2017.05.16

F・マリノスが甲府に辛勝も、
齋藤学は「残留争いしているみたい」

  • 浅田真樹●取材・文 text by Asada Masaki
  • photo by Etsuo Hara - JL/Getty Images for DAZN

 もう、これ以上負けられない。

 あまりに陳腐な表現ではあるが、横浜F・マリノスにとってJ1第11節のヴァンフォーレ甲府戦は、そんな試合だったに違いない。

 遡(さかのぼ)ること、およそ2カ月。F・マリノスは今季、絶好のスタートを切っていた。

 開幕戦で、今季の優勝候補筆頭格と目される浦和レッズ(実際、第11節終了時点で首位に立っている)に3-2で競り勝つと、第2節では北海道コンサドーレ札幌を3-0で下し、開幕2連勝。開幕戦からホーム2連戦という有利さはあったにしても、抜群のスタートダッシュだった。

 その一方で、この日の対戦相手、甲府は開幕当初、前途多難を思わせた。開幕戦こそガンバ大阪と1-1で引き分けたものの、続く2試合は鹿島アントラーズに0-1、浦和レッズに1-4と連敗。序盤にいきなり上位勢との対戦が続いた不運もあって、苦しいスタートを余儀なくされた。

 ところが、対照的なスタートから一転、シーズンが進むにつれ、両者は徐々にその立場を入れ替えていく。

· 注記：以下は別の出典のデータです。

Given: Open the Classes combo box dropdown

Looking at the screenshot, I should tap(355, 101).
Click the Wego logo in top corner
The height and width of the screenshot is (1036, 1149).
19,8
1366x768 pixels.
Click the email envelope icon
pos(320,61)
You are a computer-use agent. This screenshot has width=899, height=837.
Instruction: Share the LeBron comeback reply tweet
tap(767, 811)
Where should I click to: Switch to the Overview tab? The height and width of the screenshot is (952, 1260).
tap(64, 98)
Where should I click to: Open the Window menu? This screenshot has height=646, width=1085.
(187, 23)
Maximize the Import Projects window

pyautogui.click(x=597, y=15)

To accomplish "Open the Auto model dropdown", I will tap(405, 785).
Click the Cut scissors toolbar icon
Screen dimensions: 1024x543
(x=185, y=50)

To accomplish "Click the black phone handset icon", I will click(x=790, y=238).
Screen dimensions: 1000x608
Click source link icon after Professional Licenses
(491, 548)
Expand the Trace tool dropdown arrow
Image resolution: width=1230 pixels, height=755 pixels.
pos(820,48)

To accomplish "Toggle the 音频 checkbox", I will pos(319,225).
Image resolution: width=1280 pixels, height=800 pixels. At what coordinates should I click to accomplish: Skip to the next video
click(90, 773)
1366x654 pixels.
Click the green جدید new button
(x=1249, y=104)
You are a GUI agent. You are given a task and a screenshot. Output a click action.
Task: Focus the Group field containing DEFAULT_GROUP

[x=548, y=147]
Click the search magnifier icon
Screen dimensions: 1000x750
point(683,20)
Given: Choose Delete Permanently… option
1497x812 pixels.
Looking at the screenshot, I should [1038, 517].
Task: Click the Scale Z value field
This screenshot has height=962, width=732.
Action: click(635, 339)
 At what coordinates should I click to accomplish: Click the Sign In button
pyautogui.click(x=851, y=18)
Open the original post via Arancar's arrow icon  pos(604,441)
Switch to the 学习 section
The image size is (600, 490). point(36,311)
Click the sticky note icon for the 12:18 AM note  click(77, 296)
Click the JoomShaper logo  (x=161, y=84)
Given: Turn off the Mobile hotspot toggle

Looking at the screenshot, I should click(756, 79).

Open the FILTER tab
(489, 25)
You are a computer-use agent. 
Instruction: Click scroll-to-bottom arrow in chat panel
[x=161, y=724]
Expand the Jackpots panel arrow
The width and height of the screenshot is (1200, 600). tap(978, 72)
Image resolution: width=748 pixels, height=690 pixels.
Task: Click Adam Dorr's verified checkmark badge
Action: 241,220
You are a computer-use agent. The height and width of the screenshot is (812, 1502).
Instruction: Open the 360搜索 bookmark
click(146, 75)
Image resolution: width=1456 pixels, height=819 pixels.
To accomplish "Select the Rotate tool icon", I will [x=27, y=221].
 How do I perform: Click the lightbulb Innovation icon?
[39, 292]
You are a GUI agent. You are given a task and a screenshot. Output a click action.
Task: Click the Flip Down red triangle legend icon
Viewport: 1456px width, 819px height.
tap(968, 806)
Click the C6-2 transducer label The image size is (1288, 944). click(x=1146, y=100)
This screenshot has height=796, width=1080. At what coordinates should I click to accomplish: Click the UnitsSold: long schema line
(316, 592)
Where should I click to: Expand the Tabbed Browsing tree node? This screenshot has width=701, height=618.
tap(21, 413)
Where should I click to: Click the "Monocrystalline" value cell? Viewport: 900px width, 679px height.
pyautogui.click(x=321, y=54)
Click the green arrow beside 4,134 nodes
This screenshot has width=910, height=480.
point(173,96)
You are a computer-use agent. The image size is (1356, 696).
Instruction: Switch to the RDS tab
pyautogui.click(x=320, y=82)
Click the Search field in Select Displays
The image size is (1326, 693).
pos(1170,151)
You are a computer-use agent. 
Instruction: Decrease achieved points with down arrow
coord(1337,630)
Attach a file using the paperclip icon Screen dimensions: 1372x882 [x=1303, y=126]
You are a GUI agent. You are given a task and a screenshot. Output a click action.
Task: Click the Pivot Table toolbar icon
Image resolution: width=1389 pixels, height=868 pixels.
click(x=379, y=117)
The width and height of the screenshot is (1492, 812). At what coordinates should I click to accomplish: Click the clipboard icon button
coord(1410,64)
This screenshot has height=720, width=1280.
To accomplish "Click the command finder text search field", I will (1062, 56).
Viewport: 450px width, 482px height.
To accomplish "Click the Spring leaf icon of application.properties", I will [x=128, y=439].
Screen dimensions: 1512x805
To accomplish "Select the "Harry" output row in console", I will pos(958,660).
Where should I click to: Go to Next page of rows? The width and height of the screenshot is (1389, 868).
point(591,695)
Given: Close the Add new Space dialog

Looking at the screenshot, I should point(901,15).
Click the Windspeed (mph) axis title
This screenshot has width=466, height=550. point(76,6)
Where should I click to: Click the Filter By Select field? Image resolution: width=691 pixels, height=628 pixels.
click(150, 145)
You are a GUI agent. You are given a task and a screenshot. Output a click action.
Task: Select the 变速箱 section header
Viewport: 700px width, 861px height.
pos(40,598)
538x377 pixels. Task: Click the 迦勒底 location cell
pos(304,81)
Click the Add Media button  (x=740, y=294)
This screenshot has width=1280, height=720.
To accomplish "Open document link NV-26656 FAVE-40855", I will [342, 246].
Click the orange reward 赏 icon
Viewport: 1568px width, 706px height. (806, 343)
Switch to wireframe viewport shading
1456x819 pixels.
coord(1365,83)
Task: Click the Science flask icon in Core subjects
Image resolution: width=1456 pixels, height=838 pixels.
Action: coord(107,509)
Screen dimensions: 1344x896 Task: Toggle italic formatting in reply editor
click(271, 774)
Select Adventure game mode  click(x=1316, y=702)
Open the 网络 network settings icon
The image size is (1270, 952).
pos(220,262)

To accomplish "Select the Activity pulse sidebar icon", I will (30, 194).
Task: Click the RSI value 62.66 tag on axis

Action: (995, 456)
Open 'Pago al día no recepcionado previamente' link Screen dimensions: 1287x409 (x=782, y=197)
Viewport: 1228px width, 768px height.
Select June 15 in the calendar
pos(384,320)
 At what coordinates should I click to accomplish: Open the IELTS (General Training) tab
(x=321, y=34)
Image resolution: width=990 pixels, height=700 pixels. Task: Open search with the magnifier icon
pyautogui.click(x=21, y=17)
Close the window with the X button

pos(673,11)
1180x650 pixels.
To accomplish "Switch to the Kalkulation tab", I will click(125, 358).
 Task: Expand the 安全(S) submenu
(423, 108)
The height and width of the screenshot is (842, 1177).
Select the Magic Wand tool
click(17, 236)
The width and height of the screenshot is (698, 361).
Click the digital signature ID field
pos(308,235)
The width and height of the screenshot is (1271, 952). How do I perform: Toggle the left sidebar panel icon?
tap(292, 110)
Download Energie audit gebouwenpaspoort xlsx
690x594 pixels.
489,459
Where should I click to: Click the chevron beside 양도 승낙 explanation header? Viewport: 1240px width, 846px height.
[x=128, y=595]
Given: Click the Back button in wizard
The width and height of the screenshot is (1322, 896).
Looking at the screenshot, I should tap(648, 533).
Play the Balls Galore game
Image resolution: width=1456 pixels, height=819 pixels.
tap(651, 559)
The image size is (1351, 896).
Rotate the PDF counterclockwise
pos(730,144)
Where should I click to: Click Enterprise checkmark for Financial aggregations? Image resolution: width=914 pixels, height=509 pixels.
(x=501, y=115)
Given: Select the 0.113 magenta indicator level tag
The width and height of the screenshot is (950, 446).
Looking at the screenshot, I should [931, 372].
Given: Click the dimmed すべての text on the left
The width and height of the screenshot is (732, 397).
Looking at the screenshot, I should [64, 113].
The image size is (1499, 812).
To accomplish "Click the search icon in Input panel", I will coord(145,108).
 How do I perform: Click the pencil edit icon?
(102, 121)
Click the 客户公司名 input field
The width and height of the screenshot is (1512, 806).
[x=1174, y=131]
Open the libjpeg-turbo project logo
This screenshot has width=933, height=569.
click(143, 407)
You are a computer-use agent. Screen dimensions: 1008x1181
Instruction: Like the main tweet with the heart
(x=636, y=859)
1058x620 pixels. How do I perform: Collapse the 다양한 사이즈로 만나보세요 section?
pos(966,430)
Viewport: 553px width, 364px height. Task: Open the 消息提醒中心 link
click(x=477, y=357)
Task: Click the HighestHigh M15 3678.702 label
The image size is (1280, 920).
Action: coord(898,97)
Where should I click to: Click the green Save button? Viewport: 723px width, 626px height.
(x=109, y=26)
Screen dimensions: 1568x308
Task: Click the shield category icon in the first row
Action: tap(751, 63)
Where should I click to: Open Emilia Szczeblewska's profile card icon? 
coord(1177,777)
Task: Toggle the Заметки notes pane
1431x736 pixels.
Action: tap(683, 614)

 F・マリノスは、2連勝で迎えた第3節以降の8試合で2勝5敗1分け。しかも、前節(第10節)まで3連敗中と大失速したのに対し、甲府は2敗1分けで迎えた第4節以降の7試合で、3勝1敗3分けと大きく息を吹き返していた。

 上から徐々に順位を下げてきたF・マリノスと、下から徐々に順位を上げてきた甲府。気がつけば、前節(第10節)終了時点でF・マリノスが11位、甲府が12位と、「(今季の)スタートはトップとビリのような順位だったが、今はなぜか近くにいる」(甲府・吉田達磨監督)という状況になっていた。